Looking out the window, you can see her descending the stairs; her step
is as measured as that of a sleepwalker.
She
enters the room slowly and sits in a chair front and center. She greets us silently, her hands in namaskar. Some of us respond. Some do not.
There are many different styles and strategies for receiving the grace
of Ma Siva Sakthi. Some, like myself,
watch her every move. Others keep their
eyes screwed shut the entire time.
After
sitting for a moment, she stands, walks toward the assembled devotees, and
begins the process of looking at us, very carefully, one at a time. She runs her eyes very carefully down the
rows and, in my opinion, late arrivals need not be concerned. I do not think she misses anyone.
It
is rather like a wave, rising in the distance, drawing nearer, you feel her
gaze grow close and then, here you are: the mother of the universe is looking
at you.
Being
looked at by Ma Siva Sakthi is not like being looked at by anyone else. Note that I do not intend to make claims of
sanctity, or to debunk such claims. I
only mean to say – here is something else.
Her
gaze is entirely impersonal, as rain cloud might make to the earth. She looks at you, but she does not appear to
be seeing whatever it is that most people see when they look at you.
Her
eyes themselves are very strange, one of a kind eyes, splintered almonds of
eyes. I thought of a cat, of a mentally
handicapped person, and most of all of the narrow eyes painted in silver upon
images of the Divine Mother, the eyes you see when you push forward in the
crowd for darshan of the Mother at the temple’s center.
I
admit that I can only speak of what I see when Ma Siva Sakthi looks at people near me.

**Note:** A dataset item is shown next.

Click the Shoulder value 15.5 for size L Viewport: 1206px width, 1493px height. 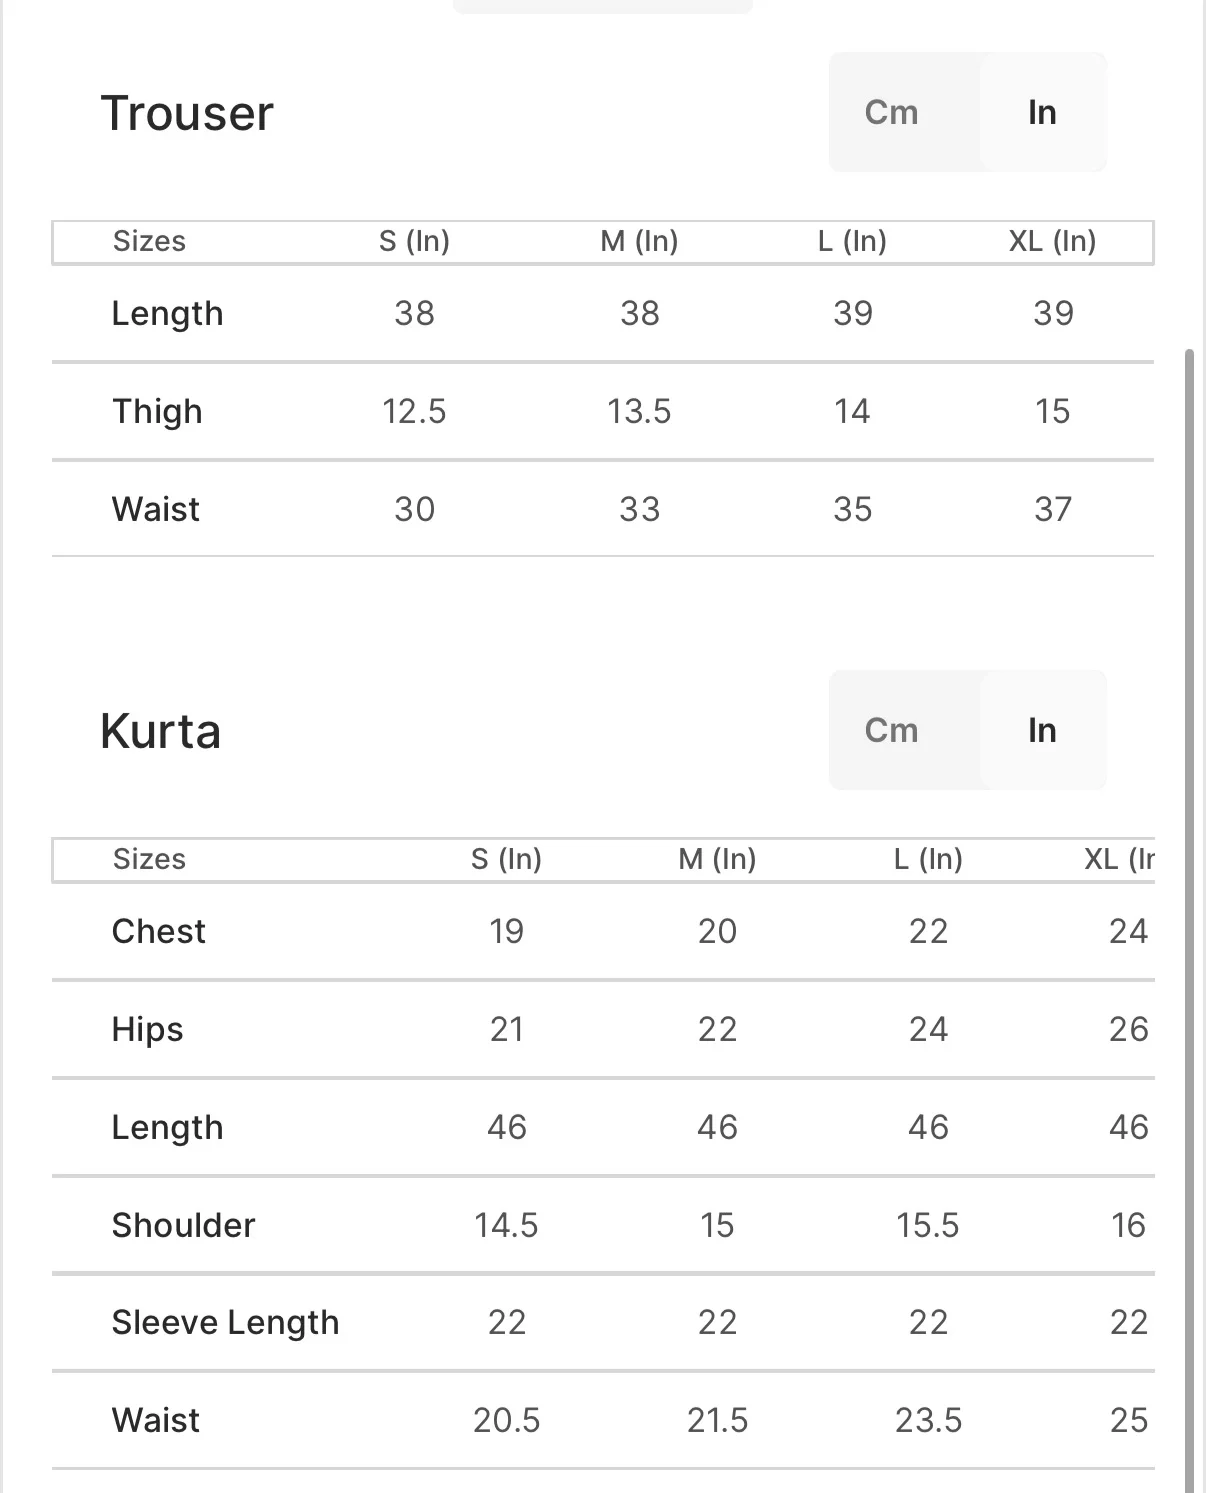point(927,1225)
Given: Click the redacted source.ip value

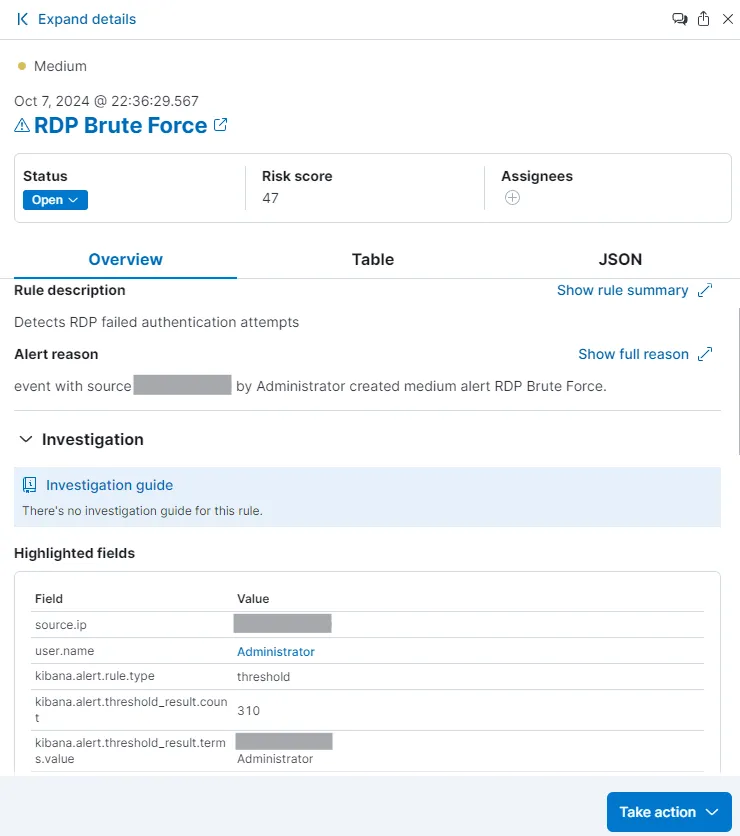Looking at the screenshot, I should (282, 624).
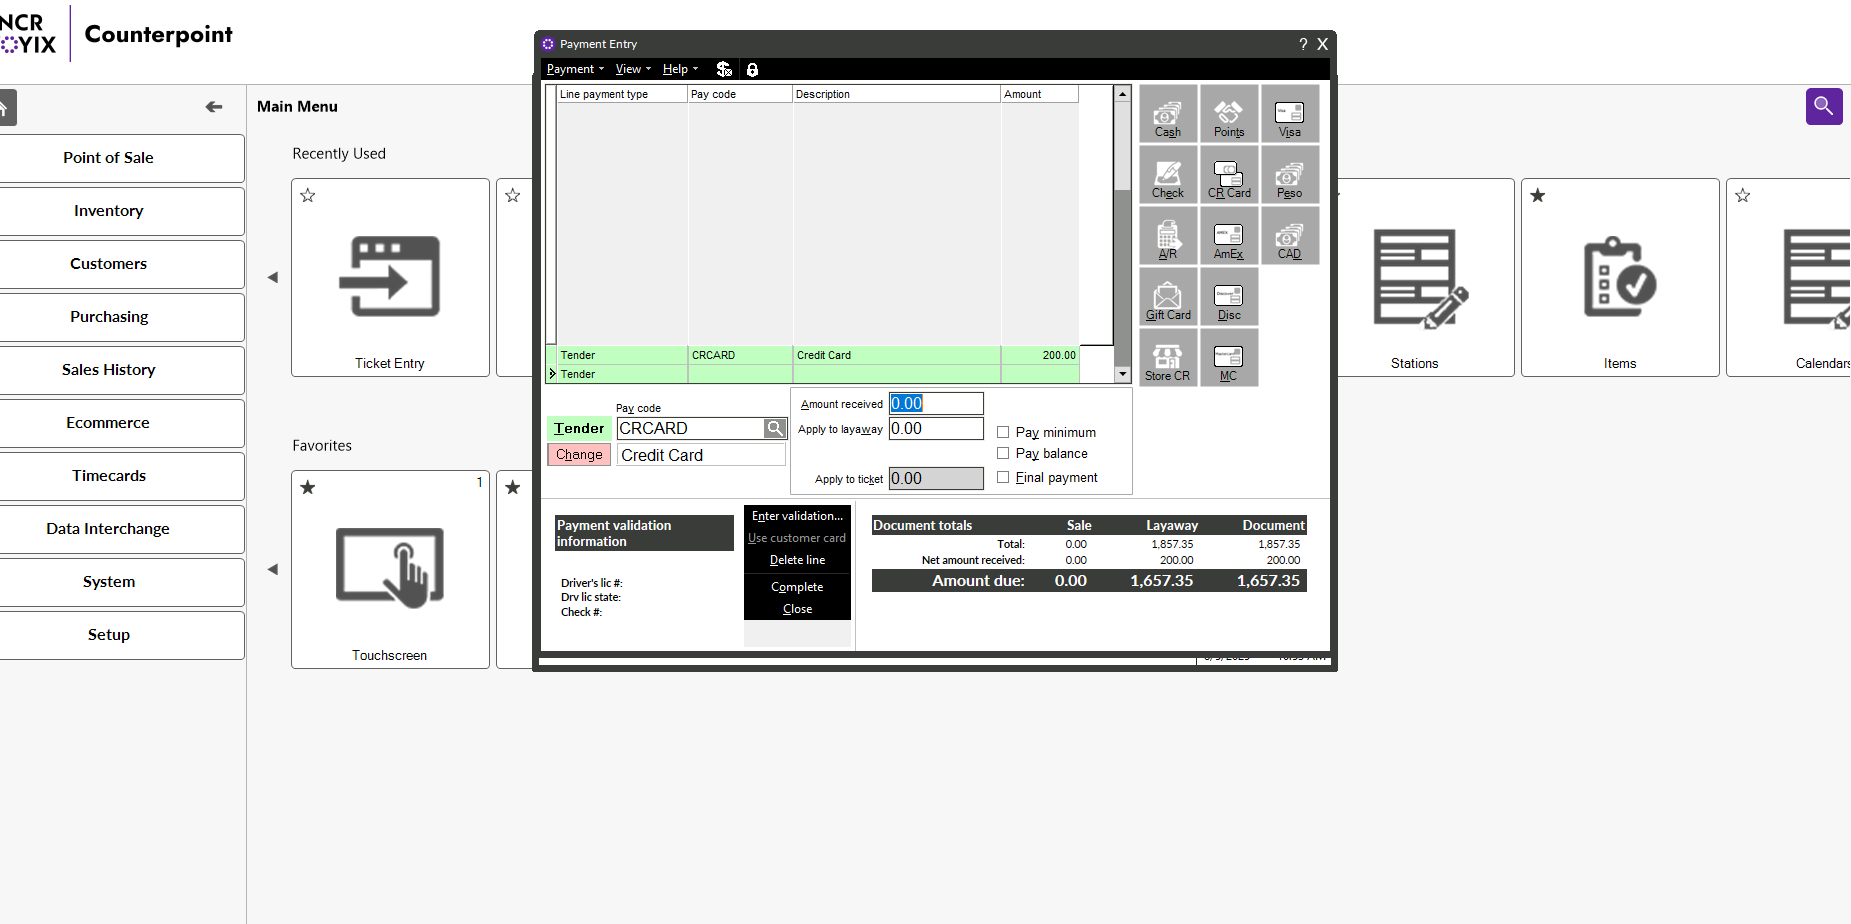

When Ma Siva Sakthi looks directly at
me, I do not see anything at all. Nothing
whatsoever of her face, which appears hidden behind a black cloud until she
looks away.
I
cannot see Ma Siva Sakthi when she looks at me.
I do not know what that means.
Her
eyes then continue along the rows, one person at a time, and, when she is
finished, she joins her hands in namaskar and returns upstairs with the same
slow, silent and unvaried steps.
The
foreigners leave slowly. Days, weeks, or
months of this treatment have not visibly sweetened them. But I am too much a cynic. Some people feel she is very powerful. Others feel nothing at all. Many are not sure what they feel but believe
it has to be doing them good, in a deep down sort of way. It is like discussing homeopathy.
I
do not know. The speeches, translated
and available beside the door, are thoroughly disappointing. They are a disjointed mix of well-wishing and
perfectly generic predictions of natural disaster.
Natural calamities will
happen in India. There will be loss of
lives. Tamilnadu will also be affected:
wind and heavy rains; extreme heat.
For the old politicians,
both former and current, the time is very close for them to leave their
bodies. It will happen one by one.
Ma
Siva Sakthi said the climate was changing because the Earth was spinning too
fast. Then she said it is because the
Earth is tilted wrong. She says that
starting in 2022, the world will prosper: a prediction which may well be
unique.
It
seems to me that silent saints should think long and hard before opening their
mouths. Perhaps it is best never to open
them. It may be that Ma Siva Sakthi has
found exactly the correct procedure: to stare at the foreigners for 15 minutes
and not say a word. As for what occurs,
we may think as we choose, and as we require.
We
have come so far. We want to see a true
saint of India. We want, for once, to
feel the eyes of God rest directly on us.